The second part of the bipartite transatlantic symposium "Vladimir Nabokov and Translation" will take place in Chapel Hill, North Carolina, USA, on October 27-28 in Room 3009 of the FedEx Global Education Center on the University of North Carolina at Chapel Hill campus (301 Pittsboro St, Chapel Hill, NC 27516).

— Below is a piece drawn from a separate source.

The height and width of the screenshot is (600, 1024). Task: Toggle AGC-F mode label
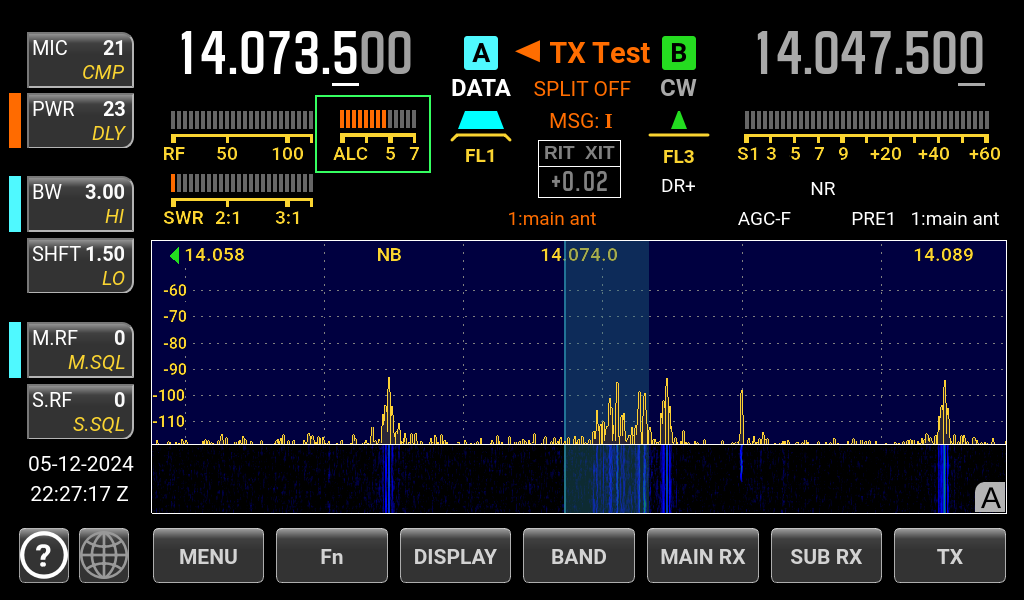pyautogui.click(x=764, y=218)
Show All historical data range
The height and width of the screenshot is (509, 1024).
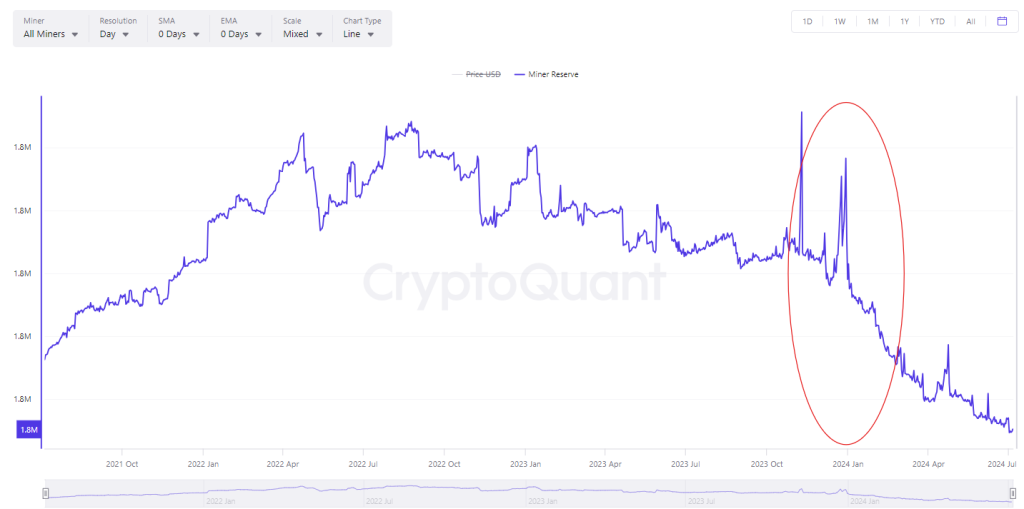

The conference venue is provided by the UNC-CH Center for Slavic, East European, and Eurasian Studies (CSEES).
SATURDAY, OCTOBER 27
9:30-10:30 AM • Coffee, Registration, and Opening Remarks
Julie Loison-Charles and Stanislav Shvabrin
10:50 AM -12:20 PM PANEL I: BEYOND TRANSLATION
Chair: Stephen H. Blackwell (University of Tennessee-Knoxville)
Léopold REIGNER (Université de Rouen, France)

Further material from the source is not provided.